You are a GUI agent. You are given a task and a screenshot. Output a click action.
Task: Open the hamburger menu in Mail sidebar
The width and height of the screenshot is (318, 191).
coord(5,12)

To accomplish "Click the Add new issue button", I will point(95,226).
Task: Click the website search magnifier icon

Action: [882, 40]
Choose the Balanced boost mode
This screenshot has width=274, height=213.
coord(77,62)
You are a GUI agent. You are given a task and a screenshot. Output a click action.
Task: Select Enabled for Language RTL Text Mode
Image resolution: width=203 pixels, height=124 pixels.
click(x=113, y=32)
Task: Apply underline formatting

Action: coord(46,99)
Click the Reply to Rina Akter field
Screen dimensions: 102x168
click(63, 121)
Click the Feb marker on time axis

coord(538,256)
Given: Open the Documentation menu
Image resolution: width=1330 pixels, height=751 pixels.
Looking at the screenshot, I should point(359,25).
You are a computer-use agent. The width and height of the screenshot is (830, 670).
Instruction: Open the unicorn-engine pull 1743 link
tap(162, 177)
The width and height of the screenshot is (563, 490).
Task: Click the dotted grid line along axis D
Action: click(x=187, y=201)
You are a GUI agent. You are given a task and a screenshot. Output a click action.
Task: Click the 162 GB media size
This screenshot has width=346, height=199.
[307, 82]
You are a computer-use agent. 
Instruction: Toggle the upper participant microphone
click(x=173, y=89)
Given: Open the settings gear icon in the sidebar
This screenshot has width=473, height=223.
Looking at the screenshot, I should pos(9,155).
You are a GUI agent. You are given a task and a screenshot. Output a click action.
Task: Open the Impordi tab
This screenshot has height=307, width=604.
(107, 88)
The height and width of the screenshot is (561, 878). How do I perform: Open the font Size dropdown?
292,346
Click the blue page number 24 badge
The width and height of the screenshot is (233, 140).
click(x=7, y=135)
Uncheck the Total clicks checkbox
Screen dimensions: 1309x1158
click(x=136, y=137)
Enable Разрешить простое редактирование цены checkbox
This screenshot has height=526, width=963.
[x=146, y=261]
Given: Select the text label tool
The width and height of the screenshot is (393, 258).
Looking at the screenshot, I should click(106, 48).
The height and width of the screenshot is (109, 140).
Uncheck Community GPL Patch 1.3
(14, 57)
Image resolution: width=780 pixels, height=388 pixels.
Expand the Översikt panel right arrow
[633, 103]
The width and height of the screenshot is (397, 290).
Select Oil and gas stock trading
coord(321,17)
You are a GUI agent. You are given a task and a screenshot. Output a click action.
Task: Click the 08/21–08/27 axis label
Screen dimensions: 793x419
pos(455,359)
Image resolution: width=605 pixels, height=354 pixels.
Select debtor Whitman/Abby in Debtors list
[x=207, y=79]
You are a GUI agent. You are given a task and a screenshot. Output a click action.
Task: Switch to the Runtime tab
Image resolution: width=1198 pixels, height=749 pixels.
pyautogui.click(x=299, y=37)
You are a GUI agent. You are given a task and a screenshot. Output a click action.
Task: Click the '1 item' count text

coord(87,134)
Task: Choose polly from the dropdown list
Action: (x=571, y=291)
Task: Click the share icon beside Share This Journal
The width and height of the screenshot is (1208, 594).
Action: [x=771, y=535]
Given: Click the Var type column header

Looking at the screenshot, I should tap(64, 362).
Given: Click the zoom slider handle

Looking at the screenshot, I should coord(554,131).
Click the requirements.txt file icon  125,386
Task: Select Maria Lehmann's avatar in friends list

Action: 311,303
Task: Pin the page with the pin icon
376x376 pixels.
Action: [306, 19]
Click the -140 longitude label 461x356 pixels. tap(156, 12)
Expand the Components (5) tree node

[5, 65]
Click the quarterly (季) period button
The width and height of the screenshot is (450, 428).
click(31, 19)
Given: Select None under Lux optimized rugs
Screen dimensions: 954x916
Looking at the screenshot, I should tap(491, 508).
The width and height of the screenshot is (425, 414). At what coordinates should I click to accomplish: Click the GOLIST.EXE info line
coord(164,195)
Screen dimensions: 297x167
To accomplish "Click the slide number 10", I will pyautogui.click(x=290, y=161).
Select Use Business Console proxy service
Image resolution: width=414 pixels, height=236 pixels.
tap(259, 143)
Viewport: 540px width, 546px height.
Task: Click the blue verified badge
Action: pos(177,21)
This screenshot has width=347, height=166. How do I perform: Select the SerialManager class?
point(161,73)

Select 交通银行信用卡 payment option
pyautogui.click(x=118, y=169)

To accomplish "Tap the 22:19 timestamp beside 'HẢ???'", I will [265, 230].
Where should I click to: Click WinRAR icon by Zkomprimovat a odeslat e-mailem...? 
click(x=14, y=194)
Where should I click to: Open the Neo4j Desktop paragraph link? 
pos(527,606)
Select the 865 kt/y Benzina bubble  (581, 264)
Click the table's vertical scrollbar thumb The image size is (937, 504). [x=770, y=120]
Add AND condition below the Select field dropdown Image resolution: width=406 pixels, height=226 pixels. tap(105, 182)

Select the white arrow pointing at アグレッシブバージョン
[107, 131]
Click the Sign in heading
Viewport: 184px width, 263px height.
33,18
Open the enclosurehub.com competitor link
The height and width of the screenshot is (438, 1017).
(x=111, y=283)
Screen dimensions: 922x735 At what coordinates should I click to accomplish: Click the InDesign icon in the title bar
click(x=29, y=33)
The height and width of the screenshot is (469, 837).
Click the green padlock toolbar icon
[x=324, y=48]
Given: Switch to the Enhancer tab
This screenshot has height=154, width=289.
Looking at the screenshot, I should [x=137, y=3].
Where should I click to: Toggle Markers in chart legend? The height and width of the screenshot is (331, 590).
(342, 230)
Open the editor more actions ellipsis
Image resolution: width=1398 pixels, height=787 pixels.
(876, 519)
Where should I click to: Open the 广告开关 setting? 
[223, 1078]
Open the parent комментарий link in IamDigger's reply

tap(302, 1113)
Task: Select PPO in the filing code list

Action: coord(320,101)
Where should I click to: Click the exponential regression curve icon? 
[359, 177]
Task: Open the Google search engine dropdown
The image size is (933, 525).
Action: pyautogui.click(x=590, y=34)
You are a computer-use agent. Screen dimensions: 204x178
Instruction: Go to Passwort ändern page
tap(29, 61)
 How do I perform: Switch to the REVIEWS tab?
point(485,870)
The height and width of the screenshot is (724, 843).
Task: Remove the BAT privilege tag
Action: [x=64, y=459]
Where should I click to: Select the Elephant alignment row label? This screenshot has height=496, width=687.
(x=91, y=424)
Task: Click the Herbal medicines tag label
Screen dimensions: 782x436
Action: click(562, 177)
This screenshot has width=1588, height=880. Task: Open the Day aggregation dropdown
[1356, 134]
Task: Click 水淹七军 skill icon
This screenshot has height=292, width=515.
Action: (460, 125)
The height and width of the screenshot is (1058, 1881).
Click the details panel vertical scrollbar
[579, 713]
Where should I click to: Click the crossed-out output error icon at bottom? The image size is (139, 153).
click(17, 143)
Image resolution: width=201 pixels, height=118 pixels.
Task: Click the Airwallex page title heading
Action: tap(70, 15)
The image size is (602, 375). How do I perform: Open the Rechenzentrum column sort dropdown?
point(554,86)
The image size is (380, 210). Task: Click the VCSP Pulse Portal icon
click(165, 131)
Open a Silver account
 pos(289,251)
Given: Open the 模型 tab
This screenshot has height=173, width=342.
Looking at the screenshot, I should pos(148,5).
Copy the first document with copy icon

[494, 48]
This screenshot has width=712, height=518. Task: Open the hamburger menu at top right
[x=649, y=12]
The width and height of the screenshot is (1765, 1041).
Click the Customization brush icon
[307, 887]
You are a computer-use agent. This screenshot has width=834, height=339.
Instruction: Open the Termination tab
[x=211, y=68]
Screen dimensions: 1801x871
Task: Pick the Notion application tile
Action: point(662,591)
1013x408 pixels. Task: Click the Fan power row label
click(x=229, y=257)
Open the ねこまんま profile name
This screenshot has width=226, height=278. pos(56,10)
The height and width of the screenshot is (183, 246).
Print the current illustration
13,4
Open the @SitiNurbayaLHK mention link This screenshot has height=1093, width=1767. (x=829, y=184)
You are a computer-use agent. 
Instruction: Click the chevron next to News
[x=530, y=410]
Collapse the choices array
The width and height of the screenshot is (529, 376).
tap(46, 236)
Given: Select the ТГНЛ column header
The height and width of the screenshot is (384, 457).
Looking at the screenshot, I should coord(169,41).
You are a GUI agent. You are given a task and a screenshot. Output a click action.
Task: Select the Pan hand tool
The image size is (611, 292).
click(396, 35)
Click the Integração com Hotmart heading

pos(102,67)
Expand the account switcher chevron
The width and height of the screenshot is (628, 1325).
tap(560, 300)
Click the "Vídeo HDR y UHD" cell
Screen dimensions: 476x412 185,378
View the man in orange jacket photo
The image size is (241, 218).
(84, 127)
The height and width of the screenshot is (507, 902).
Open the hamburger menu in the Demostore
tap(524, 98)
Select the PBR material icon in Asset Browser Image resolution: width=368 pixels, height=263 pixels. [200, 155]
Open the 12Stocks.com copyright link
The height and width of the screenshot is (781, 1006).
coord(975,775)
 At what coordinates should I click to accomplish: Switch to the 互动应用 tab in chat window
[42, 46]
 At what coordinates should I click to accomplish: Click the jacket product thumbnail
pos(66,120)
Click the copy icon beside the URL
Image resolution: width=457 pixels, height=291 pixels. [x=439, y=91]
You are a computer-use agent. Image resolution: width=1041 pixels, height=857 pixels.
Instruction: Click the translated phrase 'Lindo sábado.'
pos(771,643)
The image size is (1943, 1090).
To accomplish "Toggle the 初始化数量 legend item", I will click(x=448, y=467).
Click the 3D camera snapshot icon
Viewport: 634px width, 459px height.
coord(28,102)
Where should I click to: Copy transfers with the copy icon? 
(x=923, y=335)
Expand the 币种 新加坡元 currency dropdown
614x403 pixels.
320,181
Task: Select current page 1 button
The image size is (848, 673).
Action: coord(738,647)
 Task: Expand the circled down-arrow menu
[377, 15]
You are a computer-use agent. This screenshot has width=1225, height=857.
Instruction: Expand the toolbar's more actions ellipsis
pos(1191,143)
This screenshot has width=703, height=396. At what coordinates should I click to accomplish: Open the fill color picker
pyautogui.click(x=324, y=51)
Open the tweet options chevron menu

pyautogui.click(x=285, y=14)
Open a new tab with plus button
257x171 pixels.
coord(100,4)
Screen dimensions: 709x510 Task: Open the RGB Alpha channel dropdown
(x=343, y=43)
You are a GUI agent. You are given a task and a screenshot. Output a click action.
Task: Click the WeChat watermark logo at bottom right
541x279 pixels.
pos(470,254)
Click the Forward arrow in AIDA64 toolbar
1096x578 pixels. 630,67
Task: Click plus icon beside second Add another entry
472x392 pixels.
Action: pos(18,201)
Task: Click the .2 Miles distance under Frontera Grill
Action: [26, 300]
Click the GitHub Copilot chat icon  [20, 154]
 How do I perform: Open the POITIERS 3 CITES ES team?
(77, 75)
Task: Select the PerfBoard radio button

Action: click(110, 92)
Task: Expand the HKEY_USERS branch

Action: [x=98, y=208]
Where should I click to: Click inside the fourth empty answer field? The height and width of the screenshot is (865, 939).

----

▶ [What needs to be done]: Copy out precisely those lines which run from the one containing "472x392 pixels." to the end of the material.

▶ [Exercise solution]:
472x392 pixels.
Action: pos(18,201)
Task: Click the .2 Miles distance under Frontera Grill
Action: [26, 300]
Click the GitHub Copilot chat icon  [20, 154]
 How do I perform: Open the POITIERS 3 CITES ES team?
(77, 75)
Task: Select the PerfBoard radio button

Action: click(110, 92)
Task: Expand the HKEY_USERS branch

Action: [x=98, y=208]
Where should I click to: Click inside the fourth empty answer field? The height and width of the screenshot is (865, 939).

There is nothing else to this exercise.